In almost any other situation, I would have let her sleep. But I had to know what happened. I touched Hawke's cheek gently with my unbandaged hand and she stirred. As she cracked those ice-blue eyes open, a warm smile spread over her face.
"Good morning," she said, rising from the bed.
"What happened?" I asked, as I began to feel all of the various aches and pains from all over my body blend into a symphony of discomfort.

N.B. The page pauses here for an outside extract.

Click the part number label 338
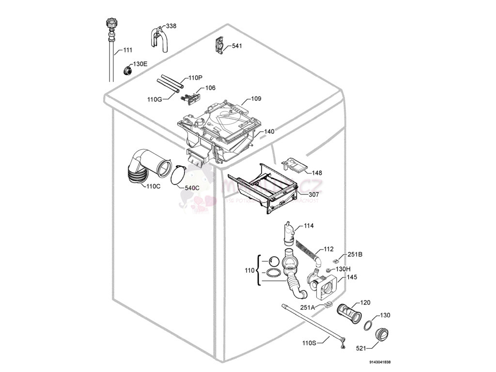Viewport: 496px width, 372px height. tap(171, 26)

"Before or after you rode a shard of lyrium the size of a dwarf into an ogre?" she asked impishly.
"After," I chuckled, then groaned.
"It hurts when I anything," I complained.
"I detonated it," she replied matter-of-factly.
"Oh, is that all?" I asked.
"Well, there may have been some matter of exploded ogre chunks falling from the sky. And then a huge, smelly griffon may have come to save both of our hides from the remaining darkspawn and dragged us back to the citadel. And that same enormous, stinky creature may also have smashed through several doors and squeezed into areas that a griffon has no business entering in order to stay by your side while the healers worked on you," she said.
"Mm-hmm," I murmured, sinking back into the bed.
"But... I can say with some certainty that you've saved the day, Captain Isabela," she concluded, then kissed me tenderly on the lips.
"Hawke," I began after she broke the kiss.
"It's Admiral now," I said as I drifted back to sleep.